Perhaps the Leafs would be better off if they possessed Sunderland’s more miserable record. Their mediocrity undermines their future, because it is the NHL’s truly abysmal teams that get first crack at young talent in the annual player turnover. So they’re bad enough to be bad, but not bad enough to get better.

The Leafs and Mackems are part of a global web of defeat. Surely the planet is spotted with teams that adhere to a code not of glorious defeat, but of defeat, plain and simple. Teams like Toronto and Sunderland are, as Paul Fisher wonderfully spewed in More 24 Hour SAFC People, “a disappointment factory”.

The Chicago Cubs are another prime example. And no doubt there is some sadsack French pétanque team that inhabits another suburb of this cold lost Atlantis, and some hard-done-by Hungarian handball franchise, some almost-good Australian rugby squad and more. But to find their names would require research and my wife wants to use the computer in a bit.

So let us confine ourselves to the Toronto v. Sunderland case study.

Sunderland partisans lash themselves to the mast of A Love Supreme. Leaf fans adhere to “the passion that unites us all”. Both teams moved into shiny new stadiums in the late ’90s, to no great effect other than the generation of income for owners.

Sunderland now have the Stadium of Light; Toronto has the Air Canada Centre, which I suppose you could call the Stadium of Air. Parking’s a bugger either way.

RobAs a denizen of Canada until my recent move to Abu Dhabi – (that’s Rob relaxing with a quick drag of shisha) – I am more familiar with Maple Leaf history than Sunderland history, so instead of attempting further direct comparisons I will offer samples of Leaf life on the premise that SAFC partisans will readily hear the echoes of their own experiences, good and bad.

One Saturday night in 1976, on a nationally televised game, Darryl Sittler, the Leafs’ captain, who years later would be traded to Philadelphia due to quarrels with the team’s cretinous owner, set a league record by scoring ten points against the Bruins. (In ice hockey, goals and assists each count for a point in the scoring tables, and a goal can have up to two assists.)

Sittler’s feat was tantamount to a soccer football player scoring four or even five goals in a game. The Toronto-based newspaper that was my previous employer ran a big article on the 30th anniversary of the ten-point night.

Leaf coaches exist to be fired. Paul Maurice, who took his last team to the Cup final, is unlikely to survive beyond his second season in Toronto.
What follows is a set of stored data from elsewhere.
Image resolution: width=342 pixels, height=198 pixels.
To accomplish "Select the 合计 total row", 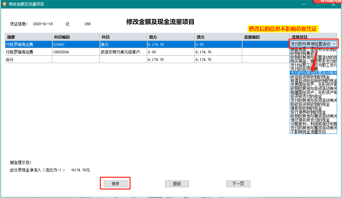I will coord(28,59).
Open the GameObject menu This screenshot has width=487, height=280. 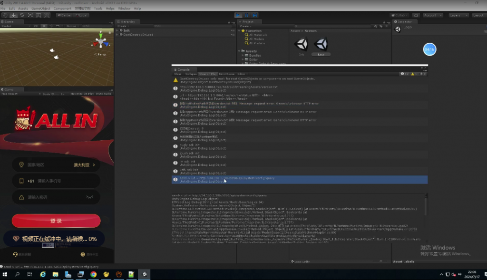point(41,9)
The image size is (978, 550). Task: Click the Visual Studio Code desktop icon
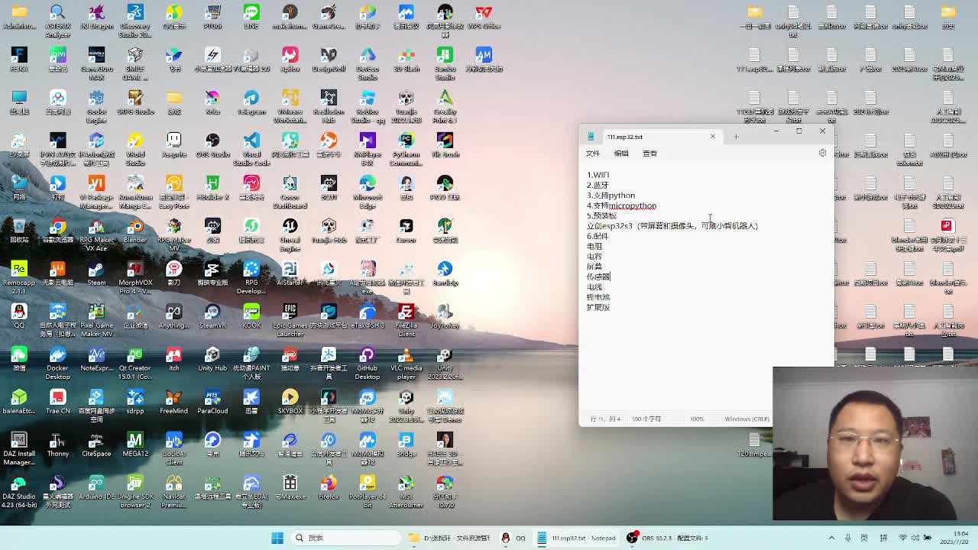click(251, 144)
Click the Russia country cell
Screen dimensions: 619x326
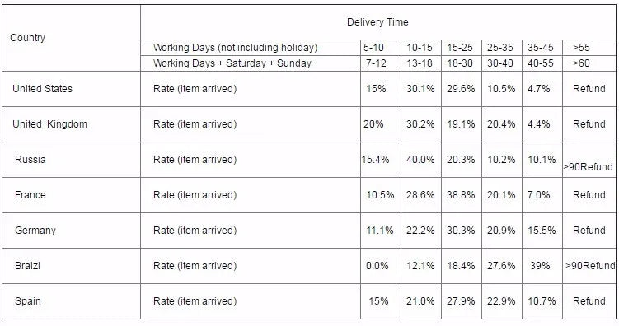tap(71, 160)
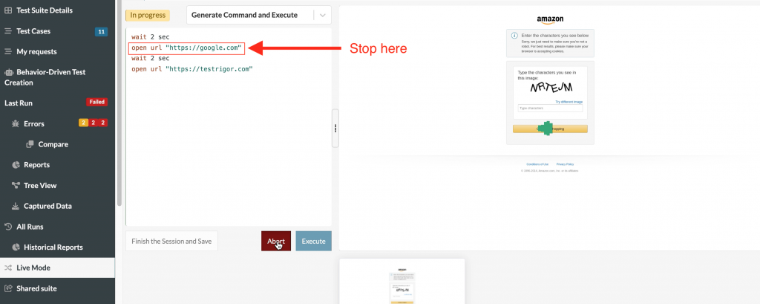Click the Compare icon in the sidebar
The height and width of the screenshot is (304, 760).
click(x=30, y=144)
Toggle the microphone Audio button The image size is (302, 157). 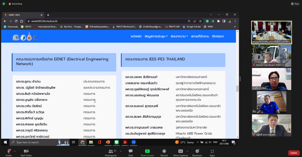[9, 151]
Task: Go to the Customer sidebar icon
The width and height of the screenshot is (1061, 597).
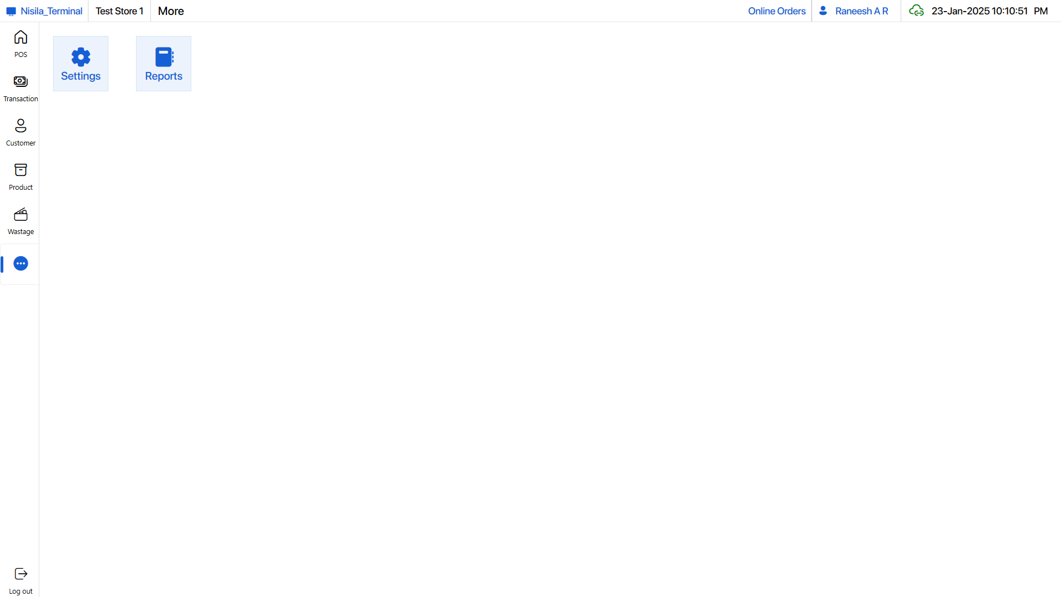Action: 20,126
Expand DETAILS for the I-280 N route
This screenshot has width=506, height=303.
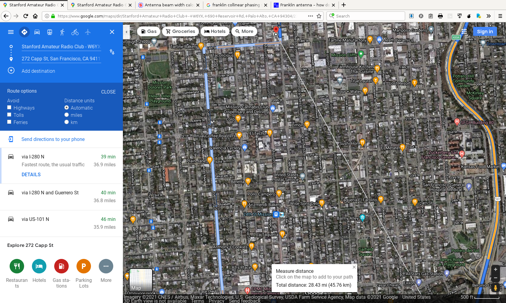pos(31,174)
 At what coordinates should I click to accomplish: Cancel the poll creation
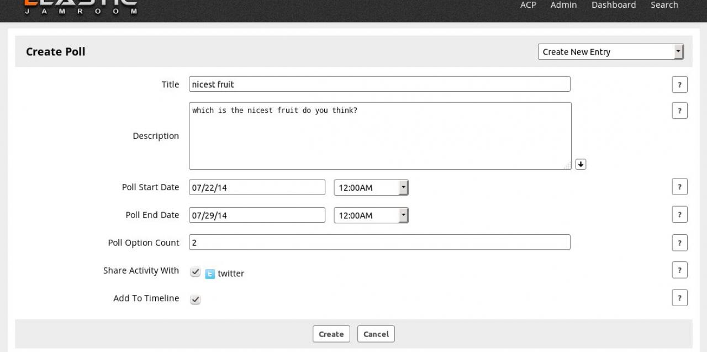pyautogui.click(x=376, y=334)
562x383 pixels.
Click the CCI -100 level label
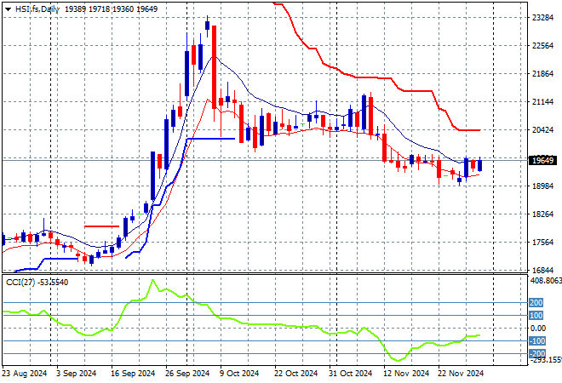click(536, 340)
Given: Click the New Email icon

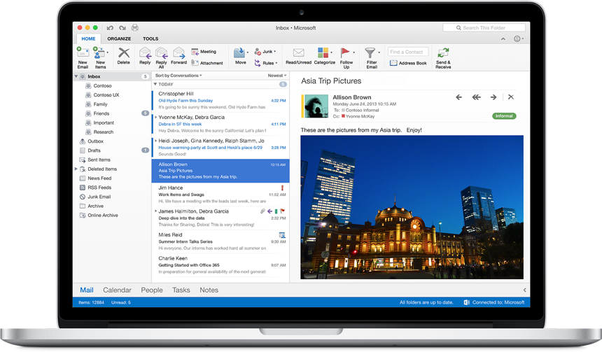Looking at the screenshot, I should (x=83, y=53).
As for the treatment of players, a Leaf fan’s internal monologue currently runs something like: “Tucker – superpest or major whiner? Should we trade Sundin while he still has some value? And Raycroft – we’re paying the man $6-million and he can’t keep a f—ing beach ball out of the net. Course it’d be nice if the defence could actually defend. And now they expect me to shell out to watch this crud on pay-TV.”

When the Maple Leafs are in the playoffs, and doing well, the city is in fever. Boys and girls wave pennants from their schoolbuses and shriek. Everyone is excited.

The Leafs’ prized acquisition during the past off-season was Jason Blake, who in ’06-07 scored an impressive 40 goals for the New York Islanders. He has eight for Toronto so far this season and cannot afford to break stride if he is to reach 15.

Recent Toronto Star headlines: Leafs’ agony of defeat continues. Leafs reeling after collapse. Leafs sink closer to rock bottom. Leafs have a pulse after all. Sharks rally past woeful Leafs.

I lived in or near Toronto for 15 years. I followed the team, but your favourite team is always the one from your boyhood, and I am bound by birth to the Winnipeg Jets, who treasonously decamped in 1996 for the Arizona desert, and are now the Phoenix Coyotes.*

The Leafs? I am interested but not passionate. And they’re not on TV in Abu Dhabi, at least not on the channels I get.

The Premiership is far bigger here and is drawing my interest. But like a Sunderland or Leaf fan, I would never adopt a winner as my team. To start cheering for Man U or Chelsea — what’s the point of that? Only an idiot joins a parade after it’s started.

In the end, what unites Sunderland and Leaf supporters is a tension between self-loathing and sympathy. They bear crosses of their own making and hope for a glimpse of heaven in return.

* Potted history: The Jets began play in ’72 in the World Hockey Association, a rebel league that within a decade would merge into the National Hockey League, with four of its teams surviving. For a while it looked like the Jets might not be one of those teams, but then every man, woman, child and dog in Winnipeg vowed to forever boycott the brewery that owned the Montreal team unless it voted to let the Jets in, and that made all the difference. As a child I had bought shares in the Jets, or rather my dad did. This was part of a drive to either bring the team to Winnipeg or keep it there. The newspapers ran lists of everyone who bought shares, and there my brother and I were. Years later I discovered these shares were, of course, worthless. Fancy receipts, nothing more.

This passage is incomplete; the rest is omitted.